To be fair though, all of our banks are stocked with Math, Physics, Statistics, etc PHDs, so I don't think that's much of an issue.

Jack: They’re all former investment bankers who were laid off from that economic crisis that Nancy Pelosi caused. They have zero real world skills, but God they work hard. -30 Rock
 
Revsly:
I'd be happy to read some of your research, send it along. I'll save commenting until I have an idea of what you're talking about.

To be fair though, all of our banks are stocked with Math, Physics, Statistics, etc PHDs, so I don't think that's much of an issue.

I agree, I know there are, but there is this perception out there that those people are told by their MDs to make models 'look' a certain way, whether that's the case or not I have no idea, but that is the stigma that firms have gotten.

When I get back to schools next year I'll be trying to get published a couple of times, so hopefully I can get my stuff out there, I'd be happy to send you some of my stuff now.

Apologies if anyone felt accosted, I'm still a bit indoctrinated having been only on the Math/Physics side of things where I'm told that this stuff is "black magic" day in and day out; I'm sure that I'll see that change after working this summer.

 

Good, let me describe my background so you can see that you are exactly where i was in 2004.

2001-2005: Bachelor of Physics: UChicago 2005-2007: Deutsche Bank FX Exotics Analyst 2007-2010: UChicago MSFM (Masters of Science in Financial Mathematics) Starting July 2010: Deutsche Bank FX Exotics Associate

Let me explain something to you, our clients are the exact clientele (quant, PhD traders) you are referring to. Who do you think buys our exotic options? (better question, who do you think is pricing the options?) We know exactly how they trade and what they look for. And I can tell you, that hedge funds do not buy overpriced digital options, look at level 2 spreads and try to arb us. You know why? because we are the ones who see the flow deeper than anyone and even we wouldn't be arrogant enough to say we know where the price will be in an hour. These things are VERY dynamic.

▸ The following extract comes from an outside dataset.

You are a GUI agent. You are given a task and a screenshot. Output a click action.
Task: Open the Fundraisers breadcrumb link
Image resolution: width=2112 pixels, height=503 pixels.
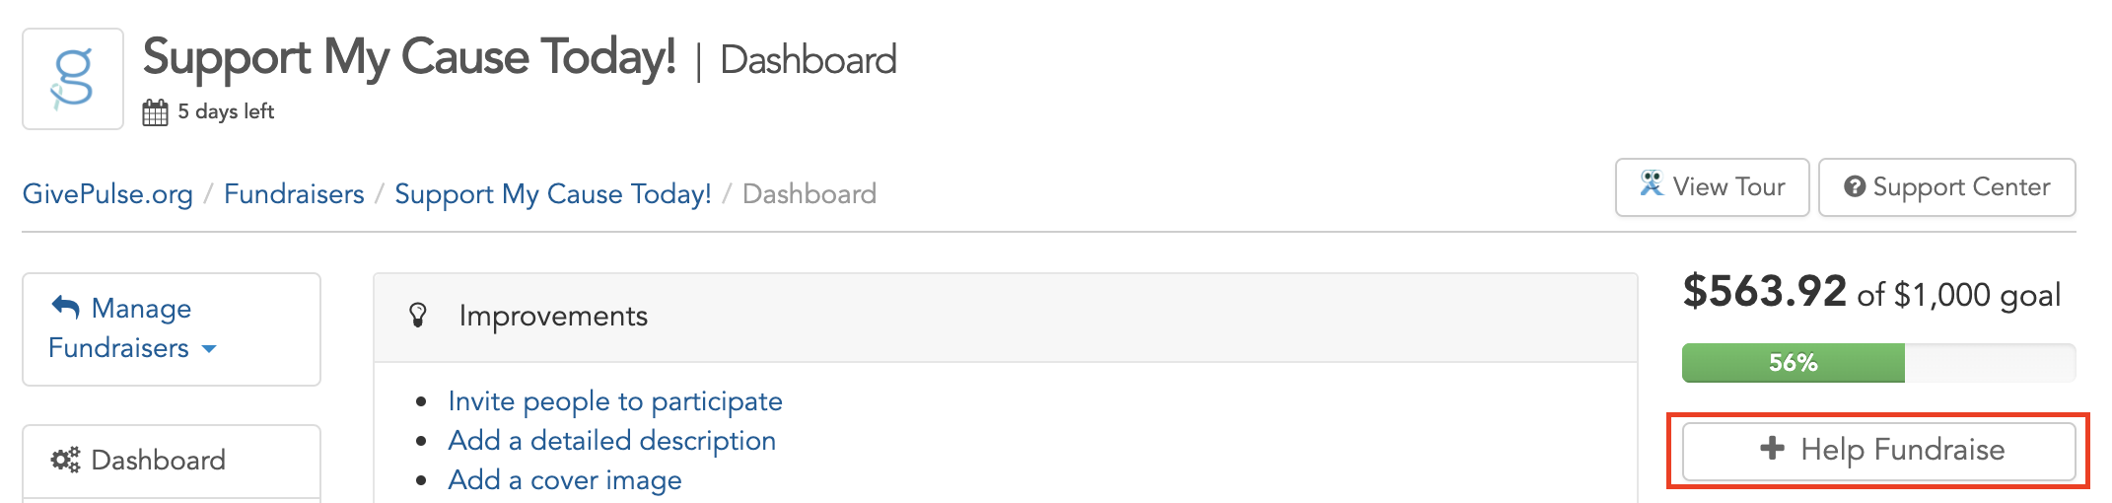point(294,194)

Speaking as an academic returning to the desk, in reference to your quote "academics probably know more than traders ever will". Relax son, there's a reason academics teach and traders trade. Not everything in the textbook applies on the desk. I can attest to this and I certainly hope that's the first thing you learn this summer. The ones who do make the successful transition from the academic realm to the desk learn this very quickly (I count myself among them).

M.c.Trader, every model you will derive from first principles has to be adjusted to account for the realities of the market. Heston-Nandi models of volatility are a classic example.

There's a reason our desks make "tons of money" as well. Because our equally brilliant sell-side quants are here working day and night to ensure that once we find the arbitrage-free value in the academic world, we can adjust it for the real-world then mark it up to make a profit. So please, dont act like people on the exotics desk are art history majors who talk a good game to clients.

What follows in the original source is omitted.